How is Eustachian Dysfunction related to Inner Ear Barotrauma

Diving and Hyperbaric Medicine Volume 46 No. 2 June 2016

Normal Eustachian tube (ET) function is important for fitness to dive. Eustachian tube dysfunction may result with ear injury during diving. The most common diving injury related to Eustachian tube dysfunction is middle ear barotrauma, and less common but more grave is inner ear barotrauma (IEBt). While middle ear barotrauma usually heals well, inner ear barotrauma may cause permanent damage if not recognized and treated on time and thus, the prevention of IEBt is very important. The Diving and Hyperbaric Medicine Volume 46 No. 2 June 2016 brings three articles addressing these issues.
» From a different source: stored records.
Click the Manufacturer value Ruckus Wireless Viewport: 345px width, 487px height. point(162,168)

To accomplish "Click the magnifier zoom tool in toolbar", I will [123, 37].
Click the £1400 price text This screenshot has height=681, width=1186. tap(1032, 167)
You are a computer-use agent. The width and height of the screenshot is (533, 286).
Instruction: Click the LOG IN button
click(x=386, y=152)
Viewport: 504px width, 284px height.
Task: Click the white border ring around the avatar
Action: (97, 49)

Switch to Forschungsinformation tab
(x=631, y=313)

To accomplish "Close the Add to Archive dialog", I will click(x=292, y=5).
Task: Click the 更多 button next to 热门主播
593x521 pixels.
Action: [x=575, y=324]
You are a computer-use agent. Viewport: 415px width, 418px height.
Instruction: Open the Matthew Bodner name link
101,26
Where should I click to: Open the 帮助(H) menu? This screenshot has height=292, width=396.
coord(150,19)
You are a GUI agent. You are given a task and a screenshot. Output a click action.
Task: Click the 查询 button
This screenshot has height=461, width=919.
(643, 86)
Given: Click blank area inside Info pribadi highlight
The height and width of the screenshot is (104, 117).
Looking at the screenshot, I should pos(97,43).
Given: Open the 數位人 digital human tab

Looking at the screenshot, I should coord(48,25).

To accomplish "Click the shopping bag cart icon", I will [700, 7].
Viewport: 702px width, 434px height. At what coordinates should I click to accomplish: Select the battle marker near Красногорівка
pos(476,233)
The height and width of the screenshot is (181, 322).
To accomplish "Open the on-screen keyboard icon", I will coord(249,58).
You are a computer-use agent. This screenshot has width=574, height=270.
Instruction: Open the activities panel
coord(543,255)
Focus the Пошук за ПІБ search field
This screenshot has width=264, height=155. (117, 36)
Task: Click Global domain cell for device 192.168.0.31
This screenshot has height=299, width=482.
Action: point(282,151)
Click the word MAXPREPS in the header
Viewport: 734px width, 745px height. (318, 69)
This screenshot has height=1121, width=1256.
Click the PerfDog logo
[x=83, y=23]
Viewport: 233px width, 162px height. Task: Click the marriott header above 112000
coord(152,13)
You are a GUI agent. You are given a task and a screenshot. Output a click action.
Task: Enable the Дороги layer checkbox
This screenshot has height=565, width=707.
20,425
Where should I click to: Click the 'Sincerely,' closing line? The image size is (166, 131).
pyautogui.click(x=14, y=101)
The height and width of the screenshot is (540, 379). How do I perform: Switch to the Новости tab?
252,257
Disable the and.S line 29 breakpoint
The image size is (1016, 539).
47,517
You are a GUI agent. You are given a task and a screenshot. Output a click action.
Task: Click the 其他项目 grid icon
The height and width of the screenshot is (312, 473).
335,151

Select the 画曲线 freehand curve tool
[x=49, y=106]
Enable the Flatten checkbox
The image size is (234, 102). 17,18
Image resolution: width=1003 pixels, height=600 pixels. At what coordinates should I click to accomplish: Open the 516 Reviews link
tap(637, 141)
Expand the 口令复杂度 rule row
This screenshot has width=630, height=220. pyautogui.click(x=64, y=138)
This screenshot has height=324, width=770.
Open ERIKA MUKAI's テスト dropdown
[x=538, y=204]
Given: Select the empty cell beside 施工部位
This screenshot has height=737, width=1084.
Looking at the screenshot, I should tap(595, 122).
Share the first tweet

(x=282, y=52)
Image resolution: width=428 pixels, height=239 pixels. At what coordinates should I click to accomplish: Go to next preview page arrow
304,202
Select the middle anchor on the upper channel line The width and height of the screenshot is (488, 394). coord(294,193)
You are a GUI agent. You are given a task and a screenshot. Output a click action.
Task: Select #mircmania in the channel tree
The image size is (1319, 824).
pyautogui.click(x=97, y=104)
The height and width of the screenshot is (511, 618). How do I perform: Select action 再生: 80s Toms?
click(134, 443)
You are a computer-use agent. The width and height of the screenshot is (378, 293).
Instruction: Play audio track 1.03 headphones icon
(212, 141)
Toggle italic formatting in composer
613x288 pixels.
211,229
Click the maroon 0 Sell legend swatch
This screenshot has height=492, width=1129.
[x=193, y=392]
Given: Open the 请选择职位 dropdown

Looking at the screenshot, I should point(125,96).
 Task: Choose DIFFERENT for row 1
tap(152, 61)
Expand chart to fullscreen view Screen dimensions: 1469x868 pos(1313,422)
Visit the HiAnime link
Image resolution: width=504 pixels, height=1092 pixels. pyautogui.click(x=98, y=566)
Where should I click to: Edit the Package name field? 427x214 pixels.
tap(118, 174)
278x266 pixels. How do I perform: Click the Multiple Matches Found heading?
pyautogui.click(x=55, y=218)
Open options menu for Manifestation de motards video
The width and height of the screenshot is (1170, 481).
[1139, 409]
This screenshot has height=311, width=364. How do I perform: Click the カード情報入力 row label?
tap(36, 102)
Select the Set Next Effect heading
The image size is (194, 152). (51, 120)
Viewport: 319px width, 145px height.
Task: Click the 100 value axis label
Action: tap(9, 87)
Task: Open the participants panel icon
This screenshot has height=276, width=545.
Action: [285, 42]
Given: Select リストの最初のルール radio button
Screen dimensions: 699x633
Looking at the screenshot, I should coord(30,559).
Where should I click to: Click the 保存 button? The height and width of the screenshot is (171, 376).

Kitayima and co-authors studied Eustachian tube function in 16 divers who experienced IEBt and in 20 healthy divers without history of IEBt. They correlated the function of Eustachian tube to the incidence of IEBt. They measured the opening pressure for ET, the divelab20161013maximum volume of the air in the middle ear and the speed at which the equalization occurs. In the ideal conditions, the pressure differential needed to open the ET in either direction is 200 to 650 daPa which corresponds to a pressure gradient caused by depth change of 20 – 65 cm or 8-26 inches. The maximum volume of air in middle ear varies from 0.2 to 0.9 ml. The paper describes three main type of ET based on the equalization characteristics: patulous (open) ET, normal ET and stenotic (narrowed) ET. The patulous ET is open permanently or it takes pressure differential of less than 200 daPa to open it. Normal ET is collapsed but it takes less than 650 daPa to open it and it fills or empties instantaneously. The stenotic ET takes larger pressure (up to 1200 daPa/120 cm H2O measured) to open it or it fills and empties very slowly.

In healthy divers without a history of IEBt, one third had slow equalizing ET but the pressure differential required was within normal range. They avoided IEBt so far, probably by practicing slow ascent but they often experienced alternobaric vertigo. Among divers with IEBt, most had dysfunctional ET requiring either greater pressure differential to open it and/or it took longer time to equalize. However, some divers with IEBt had normal ET function at the time of measurement. Divers with IEBt and perilymph fistula had more severe ET dysfunction. Authors suspect that excessive pressure caused by forceful Valsalva may have been the cause of IEBt in some divers and especially in those with normal opening pressures but who became impatient with equalization and blew to strongly.

Morvan and co-authors presented a series of 11 cases of perilymphatic fistula due to IEBt in scuba divers. The perilymphatic fistula is most severe form of IEBt but it diagnosis is not always obvious. Dizziness, hearing impairment and tinnitus after scuba diving indicate likely injury of inner ear but the cause may be either decompression sickness or barotrauma. Delayed onset, fluctuation and progressive deterioration of deafness point toward perilymph fistula. In either case, occurrence of cochlea-vestibular symptoms after a dive is an emergency. Early evaluation should be focused on decompression sickness and need for hyperbaric oxygen treatment which may prevent permanent damage to inner ear. Effort must be made to exclude perilymph fistula before recompression treatment. However, that is not always possible and divers with a fistula sometimes get treated but there is no indication so far that it is deleterious if necessary precautions are taken. If there is no improvement on recompression or if there is worsening of symptoms, the treatment should be aborted and perilymph fistula considered.

Guenzani and co-authors reported case histories of nine cases of inner ear decompression sickness (IEDCS) in recreational technical divers who were identified through an online questionnaire. The most common leading symptom in IEDCS was vertigo, reflecting affliction of vestibular part of inner ear. The deafness which dominates in IEBt was seen in only three cases reported in this paper. IEDCS occurred in isolation (4 cases) and with other DCS manifestations (5 cases). The symptoms occur during ascent or soon after. IEDCS occurs more often than IEBt and due to growing participation in technical diving we may see it even more often in the future.

Presentation of these three papers in the same volume, seem like a good opportunity to re-fresh our knowledge about inner ear injuries in diving. Early recognition and prompt treatment are important to reduce the risk of permanent damage to hearing and orientation in space.

References

  1. Kitajima N, Sugita-Kitajima A, Kitajima S. Quantitative analysis of inner ear barotrauma using a Eustachian tube function analyzer. Diving Hyperb Med. 2016;46(2):76-81.
  2. Morvan J-B, et al. Perilymphatic fistula after underwater diving: a series of 11 cases. Diving and Hyperbaric Medicine. 2016;46(2):72-75.
  3. Guenzani S, et al. Inner ear decompression sickness in nine trimix recreational divers. Diving and Hyperbaric Medicine. 2016;46(2):111-116.